The Gothic phase began with the building of the choir of the abbey of St-Denis near Paris in 1140, and ran through to the end of the fifteenth century. Architecturally, it encompasses the development of wider, traceried windows of coloured glass, filling the wall spaces liberated by the refinement of vertical structure; the "rose" or wheel is an early and especially French feature in window tracery. The glass at Chartres shows better than anywhere the concerted architectural effect of these developments. Another distinctive element is the flying buttress outside the walls to resist the outward push of the vaulting.

In the south, as at Albi and Angers, the great churches are generally broader and simpler in plan and external appearance, with aisles often almost as high as the nave. Many secular buildings survive - some of the most notable in their present form being the work of Viollet-le-Duc, the pre-eminent nineteenth-century restorer - and even whole towns, for example Carcassonne and Aigues Mortes; Avignon has the bridge and the papal palace.

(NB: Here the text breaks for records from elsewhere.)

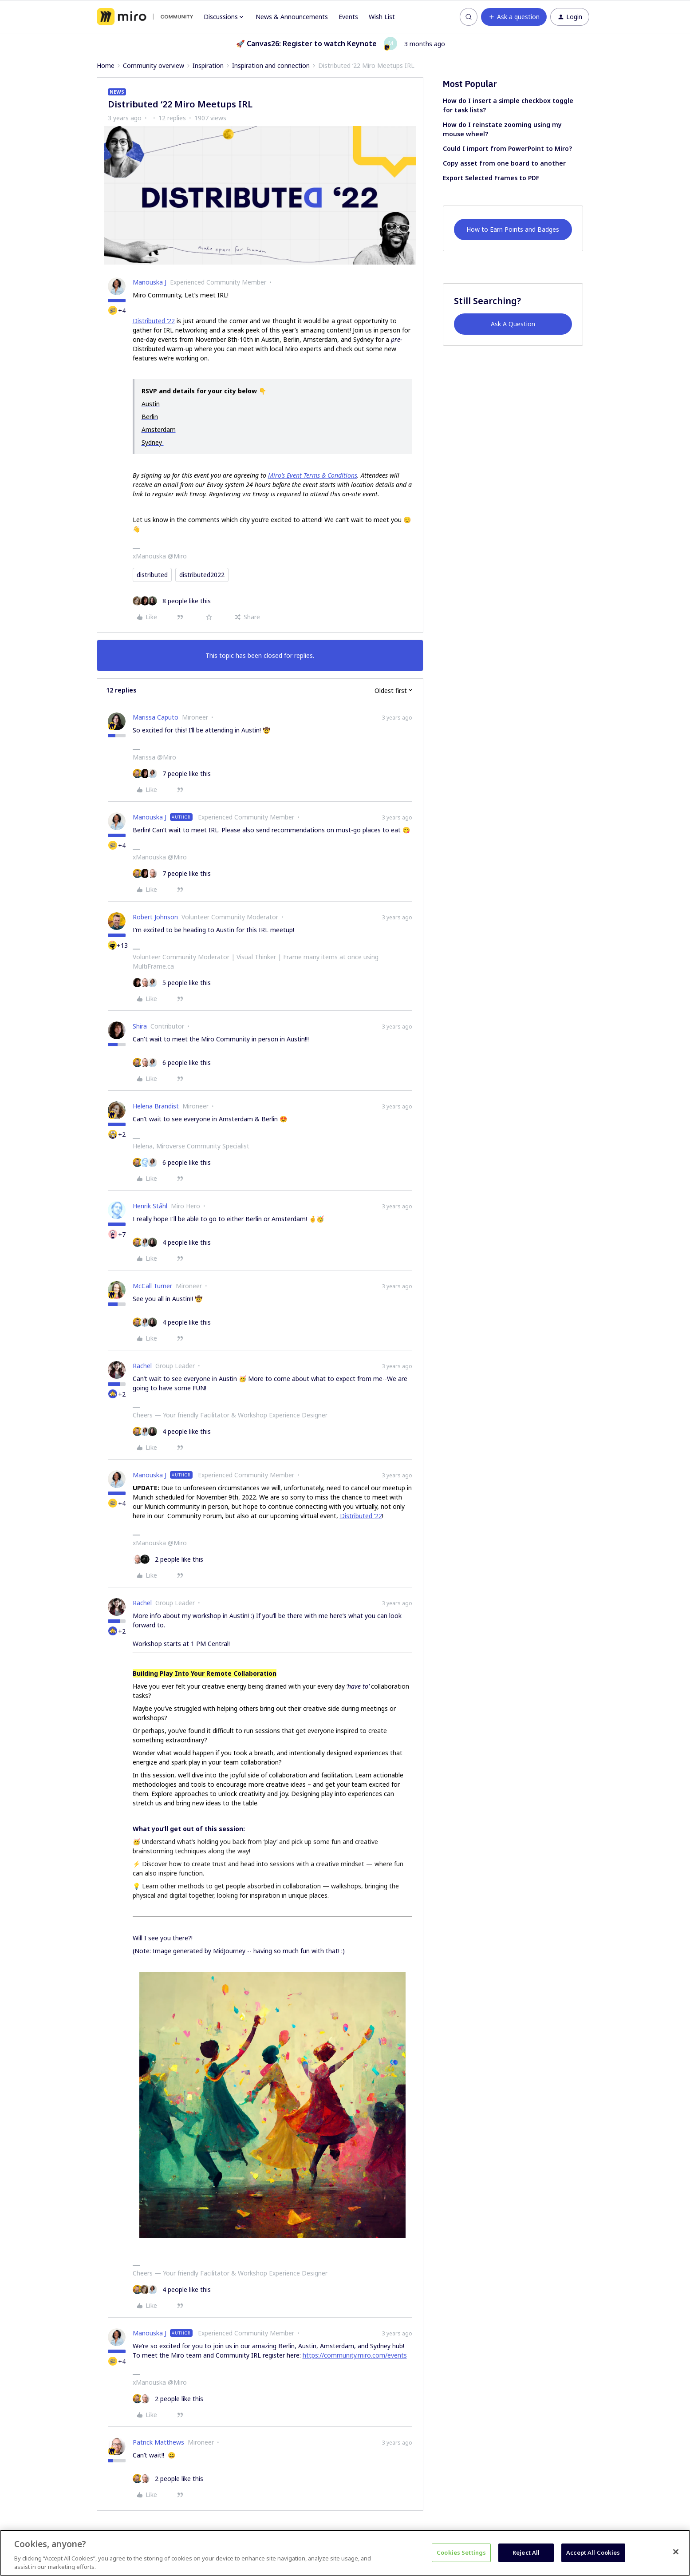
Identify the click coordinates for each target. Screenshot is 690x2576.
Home (105, 65)
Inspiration (208, 65)
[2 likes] (168, 1559)
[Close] (676, 2552)
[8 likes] (172, 600)
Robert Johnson (155, 917)
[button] (514, 17)
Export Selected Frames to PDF (491, 178)
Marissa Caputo (155, 717)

Castles, of necessity, lent themselves less to the disappearing walls of the Gothic style. The Château de Pierrefonds , as restored by Viollet, may be taken as typical. The walls of many others disappeared by force, not whim, as gunpowder made them obsolete and a more settled and subjugated order led to the development of château-palaces, such as Châteaudun (1441) and Blois . The Château de Josselin in Brittany is a marvellous example of the smaller fortresses that became common towards the end of the Gothic period. In addition, a series of colonial settlements, the bastides , or fortified towns, of the English occupation, remain in the Dordogne region and are a refreshing antidote to triumphal French bombast.